First of all, just to preface this, I'm stuck with Go version 1.16, so the generics stuff in 1.18 is not an option unfortunately. (However feel free to add it as an answer in case someone stumbles across this in the future)
So I've got a bunch of functions that look like this:
func GetPerson(id int) chan Person { // stuff }
func GetPet(id int) chan Pet { // stuff }
// similar methods that get different structs
And the simple goal is to call all these methods and get the data out of the channels and provide them for access. The reason why the objects are being loaded into channels is so that we can call these functions concurrently, as often they'll go ahead and make http requests and so on.
Now we want to pull all the data off these channels and make it accessible to use all at once, the easiest way to do this would be something like
person := <- GetPerson(id)
pet := <- GetPet(id)
...
This wouldn't then take advantage of the concurrent nature of the functions above, so my next solution would be to have a type that has a function on it that instead basically loops over the channels that are returned and loads them into the fields, like so.
type OverallData struct {
field1 struct{}
field2 struct{}
// etc.
}
func (data OverallData) RetrieveData(personId int, petId int) {
for x:= 0, x < chanLen, x++ {
select {
case data.field1 = <- GetPerson(personId):
case data.field2 = <- GetPet(petId):
// etc
}
}
}
func GetOverallData(personId int, petId int) OverallData {
data := OverallData{}
data.RetrieveData(personId, petId)
return data
}
But I'm not a massive fan of this, it requires a type to aggregate the responses for any particular group, and these types would be very similar in nature. Also the GetOverallData function will take more and more arguments depending on the amount of data you need back, and it becomes unruly (you can just add another type in for this, but I think that's just a way to move the problem somewhere else)
So I started thinking of a more generic solution, and came up with something a bit worse
func ProcessResults(results []chan struct{}) map[reflect.Type]struct{} {
respMap := map[reflect.Type]struct{}
for _, ch := range results {
go func(c chan struct{}) {
val <- ch
typ := reflect.TypeOf(val)
respMap[typ] = val
}(ch)
}
return respMap
}
The goal with the above was that you would then just have one call that looks something like. This would be just as much code as you can need, no need to add any types or pass tons of stuff as paramaeters. And this is easy to write and read (mostly, last line is a bit messy). You also would know for a fact your type would match when you cast it.
responses := ProcessResults([]chan struct{} {
GetPerson(personId),
GetPet(petId),
})
person := responses[reflect.TypeOf(Person)].(Person)
The problem with it, is that it doesn't work, you can't just map the types returned by my methods into struct{} within an array, and while I could just cast it all to structs I suspect the reflect.TypeOf() I was using before will not work after converting it to a struct (as the type with then by struct{} and my map key will not work), there are also other issues like say I had two channels that returned the same type, but could get around this.

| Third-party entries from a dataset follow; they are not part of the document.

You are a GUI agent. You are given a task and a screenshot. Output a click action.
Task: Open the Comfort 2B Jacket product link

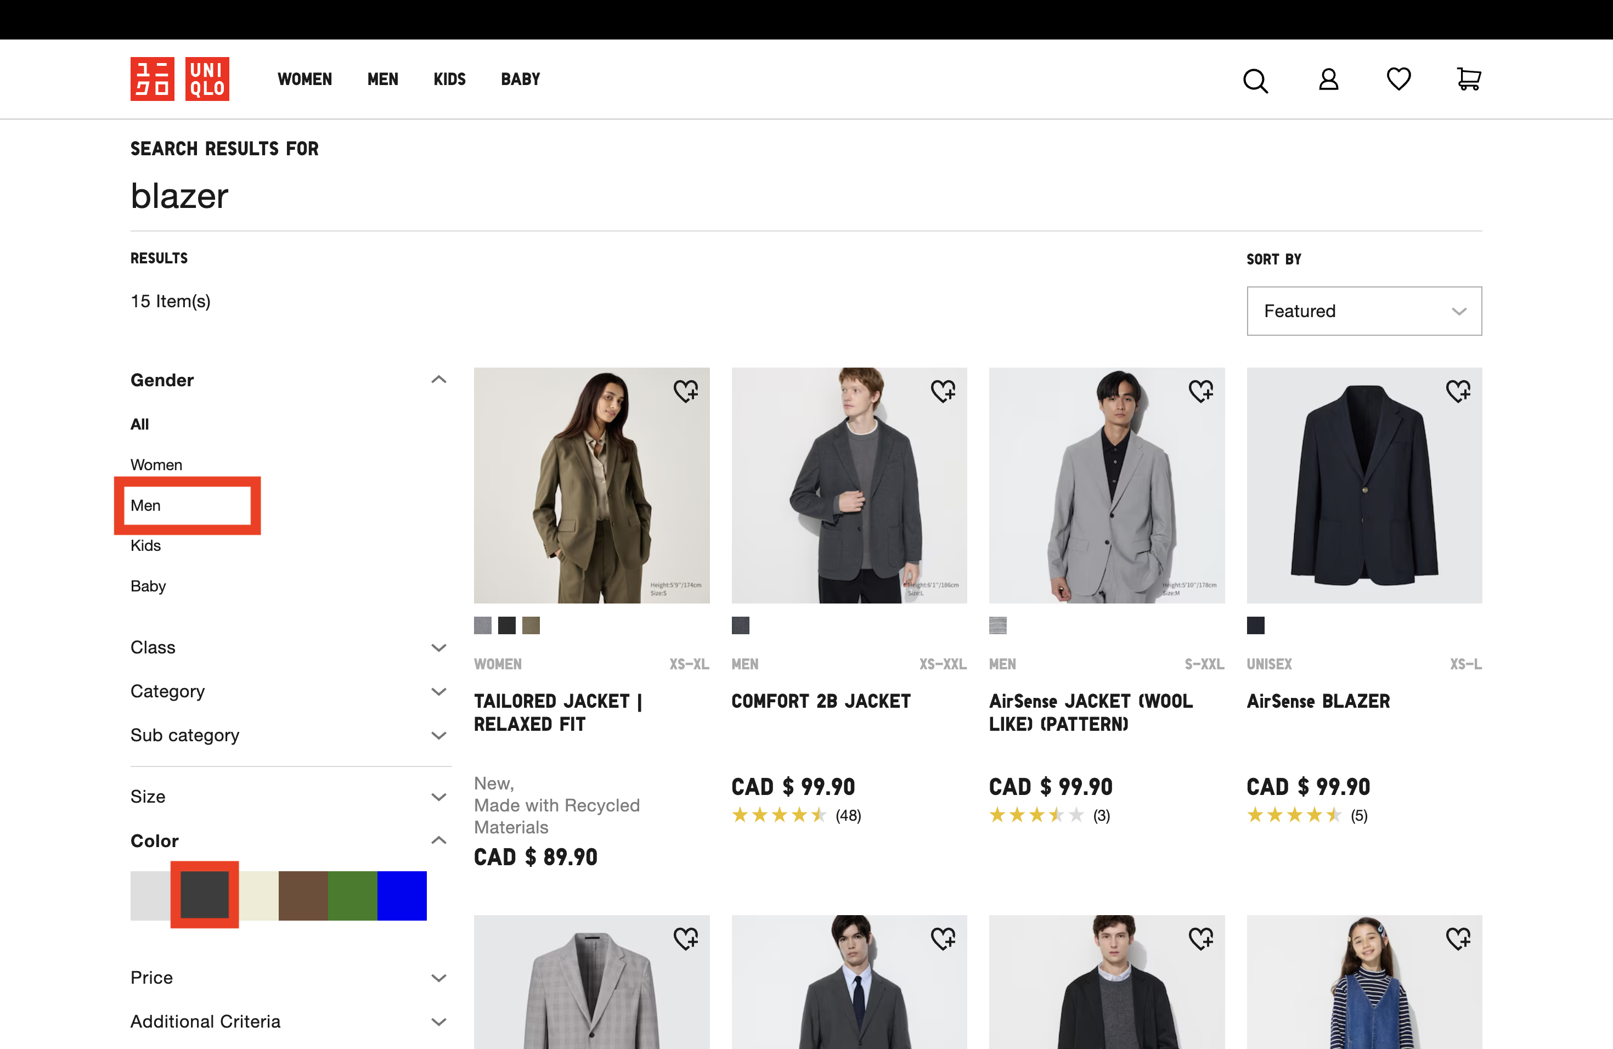click(820, 701)
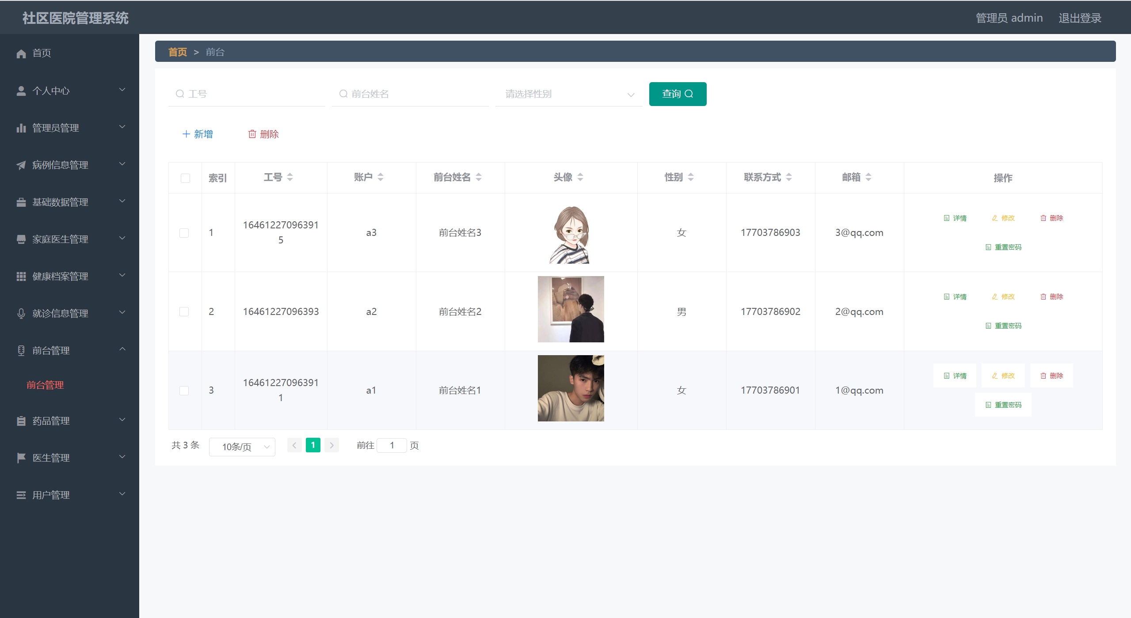Click the microphone icon for 就诊信息管理
The width and height of the screenshot is (1131, 618).
[x=21, y=314]
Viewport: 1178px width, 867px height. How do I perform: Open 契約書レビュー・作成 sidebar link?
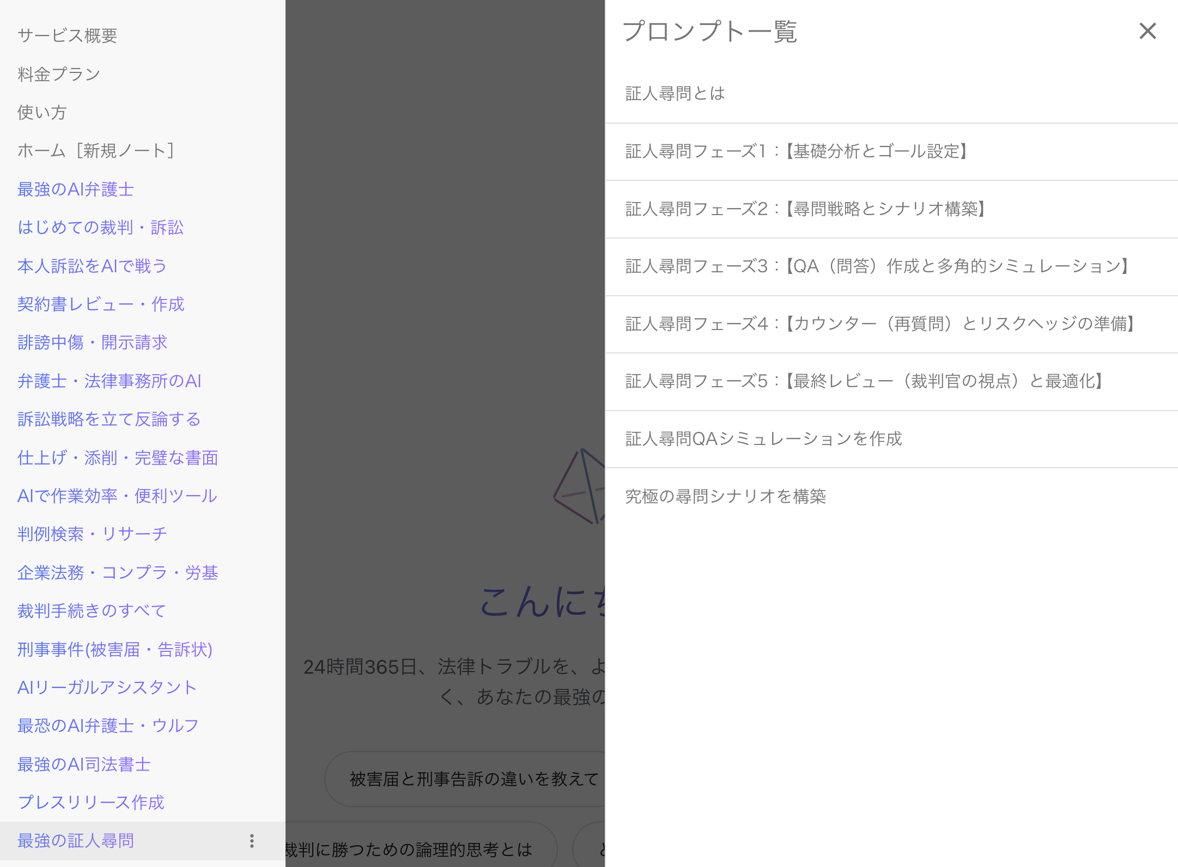click(101, 304)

I'm also thinking about adding a embedded struct that all the types returned from the channel will have, forcing them to confine to an interface like in this question: Go Interface Fields
I can use that struct to specify a key for the map so I don't have to mess around with the type checking, and also I can pass all that data as that interface type rather than type casting it back to a struct and therefore wouldn't lose the typing and it can cast it back to the original type returned by the channel.
When I got to this point I realise I'm probably trying to do something that I shouldn't be doing with Go, and there is a better way to accomplish it. Does anyone have any better ideas? Else I'll probably have a crack at the above, and if it feels wrong, will leave it and go with my second solution.